[Text segment]
Author and Scriptwriter

'Among the most important writers of contemporary British horror.' -Ramsey Campbell

Friday 21 August 2020

Things of the Week, 21st August 2020: Best Horror of the Year #12, Black Shuck Novellas, After Sundown, These Foolish And Harmful Delights

The strangeness that is 2020 continues.

I'm still off work, as I have been all year, trying to find a way back through the anxiety maze. It's bloody draining; that's the most frustrating thing about it. One day you can schedule a series of tasks and stick to them, and think you're progressing - the next it all falls apart, with panic attacks, random general anxiety or general debilitating knackeredness kicking in. I do not recommend it, at all.

Most of last year was spent completing the final draft of one huge novel I've been revising on and off for the better part of a decade; my then agent enthused about it, but then took a job as a commissioning editor. Still, the Huge Novel was ready to be sent out in the hope of securing new representation, so towards the end of last year, out it went...

...at which point I should probably mention that it's about a devastating global pandemic that collapses civilisation. I have a certain knack of timing!

Luckily, one agent liked it enough to ask to see my next book. I've completed two novels so far this year (one begun last summer) and am hard at work on a third. The first one has now gone out into the world. 

Despite everything, I'm managing to write 1000 words every day, with very very rare exceptions, and that ensures steady progress gets made. I used to write a lot more than that per day, and still think it wasn't enough, always in a hurry to get somewhere else; now, a thousand words seems plenty. It frees up time and energy to work on more than one thing at a time, and more importantly, it helps make the book about the journey and not the destination.

Best of all, I'm still lucky enough to have a wonderful and loving spouse who is also a phenomenal author in her own right. Anyone who's not read Cate's collection These Foolish and Harmful Delights really should.

The fantastic illustration at the top of this post is by Reiko Murakami, for the cover of Ellen Datlow's Best Horror of the Year #12.  As always, it contains a roll-call of fantastic authors, including Gemma Files, Laura Mauro, Nathan Ballingrud, Stephen Graham Jones, Sarah Read, Paul Tremblay, Sarah Langan and Joe Lansdale. My story 'Below', from Paul Finch's Terror Tales of North West England, is included therein.

Best Horror of the Year #12 is released on October 6th, and you can preorder it here

October will also bring the first of two all-new novellas, brought to you by that fine gentleman Steve 

Shaw of Black Shuck Books. The second one will be out next year; the first, all being well, should see the light (or the dark) on Halloween. More details to follow soon.

So October's looking like a good month, but then so does September, with Flame Tree Press bringing out an original, non-themed horror anthology, After Sundown, edited by Mark Morris. The successor to the Spectral Books of Horror and to Titan Books' New Fears, After Sundown features stories by a host of amazing writers -- too many to list here, but just take a closer look at the cover for a full roll-call! My story 'We All Come Home' is included.

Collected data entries
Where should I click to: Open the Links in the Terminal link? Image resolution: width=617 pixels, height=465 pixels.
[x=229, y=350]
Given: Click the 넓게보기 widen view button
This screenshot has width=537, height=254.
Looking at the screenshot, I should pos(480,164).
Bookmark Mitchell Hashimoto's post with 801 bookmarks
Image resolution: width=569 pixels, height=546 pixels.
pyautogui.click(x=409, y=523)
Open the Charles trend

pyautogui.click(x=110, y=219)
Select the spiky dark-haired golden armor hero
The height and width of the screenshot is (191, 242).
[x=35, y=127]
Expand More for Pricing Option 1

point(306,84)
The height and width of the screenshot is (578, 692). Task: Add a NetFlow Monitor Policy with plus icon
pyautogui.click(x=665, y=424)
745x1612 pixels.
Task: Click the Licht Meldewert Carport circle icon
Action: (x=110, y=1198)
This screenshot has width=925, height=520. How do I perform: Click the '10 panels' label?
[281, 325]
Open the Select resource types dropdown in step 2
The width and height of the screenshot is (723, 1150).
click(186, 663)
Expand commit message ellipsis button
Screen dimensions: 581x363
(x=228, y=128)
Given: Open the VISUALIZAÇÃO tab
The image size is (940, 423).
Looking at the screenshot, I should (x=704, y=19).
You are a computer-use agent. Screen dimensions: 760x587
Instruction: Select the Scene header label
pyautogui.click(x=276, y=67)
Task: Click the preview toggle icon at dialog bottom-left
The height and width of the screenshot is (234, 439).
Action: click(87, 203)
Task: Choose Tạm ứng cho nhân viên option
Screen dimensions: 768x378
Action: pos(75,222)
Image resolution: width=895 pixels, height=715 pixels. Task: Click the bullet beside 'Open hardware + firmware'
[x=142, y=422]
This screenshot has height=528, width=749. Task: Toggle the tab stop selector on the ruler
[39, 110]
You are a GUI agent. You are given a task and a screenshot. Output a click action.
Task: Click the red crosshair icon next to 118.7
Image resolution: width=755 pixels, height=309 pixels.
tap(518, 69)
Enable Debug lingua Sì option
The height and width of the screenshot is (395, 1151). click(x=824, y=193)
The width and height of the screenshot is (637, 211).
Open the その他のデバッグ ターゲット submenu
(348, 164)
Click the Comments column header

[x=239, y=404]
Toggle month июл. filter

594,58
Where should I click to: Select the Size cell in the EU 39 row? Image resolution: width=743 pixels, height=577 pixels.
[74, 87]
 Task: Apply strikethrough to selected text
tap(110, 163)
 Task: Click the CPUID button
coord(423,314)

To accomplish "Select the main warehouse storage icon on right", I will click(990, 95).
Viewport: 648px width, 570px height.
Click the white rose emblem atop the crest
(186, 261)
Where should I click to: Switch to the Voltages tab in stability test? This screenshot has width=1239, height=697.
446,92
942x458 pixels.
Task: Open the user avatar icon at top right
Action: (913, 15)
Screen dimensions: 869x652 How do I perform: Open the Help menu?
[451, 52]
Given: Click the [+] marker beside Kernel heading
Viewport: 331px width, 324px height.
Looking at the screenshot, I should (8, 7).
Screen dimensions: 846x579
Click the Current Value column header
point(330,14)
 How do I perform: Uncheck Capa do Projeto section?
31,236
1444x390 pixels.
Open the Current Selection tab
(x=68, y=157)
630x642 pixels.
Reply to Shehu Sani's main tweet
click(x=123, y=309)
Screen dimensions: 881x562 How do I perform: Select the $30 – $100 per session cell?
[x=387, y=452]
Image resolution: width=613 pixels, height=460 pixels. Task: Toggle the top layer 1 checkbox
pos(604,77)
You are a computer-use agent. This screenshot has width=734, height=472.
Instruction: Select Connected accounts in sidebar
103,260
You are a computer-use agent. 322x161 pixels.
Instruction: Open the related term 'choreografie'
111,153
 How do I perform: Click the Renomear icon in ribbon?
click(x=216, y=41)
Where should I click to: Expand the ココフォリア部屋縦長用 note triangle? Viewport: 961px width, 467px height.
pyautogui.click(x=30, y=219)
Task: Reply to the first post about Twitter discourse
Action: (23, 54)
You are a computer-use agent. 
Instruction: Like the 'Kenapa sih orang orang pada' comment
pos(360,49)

[To do] According to the blog post, which of the author's stories appears in Best Horror of the Year #12? The records have no connection to the blog post.

[Task response] The story 'Below', from Paul Finch's Terror Tales of North West England.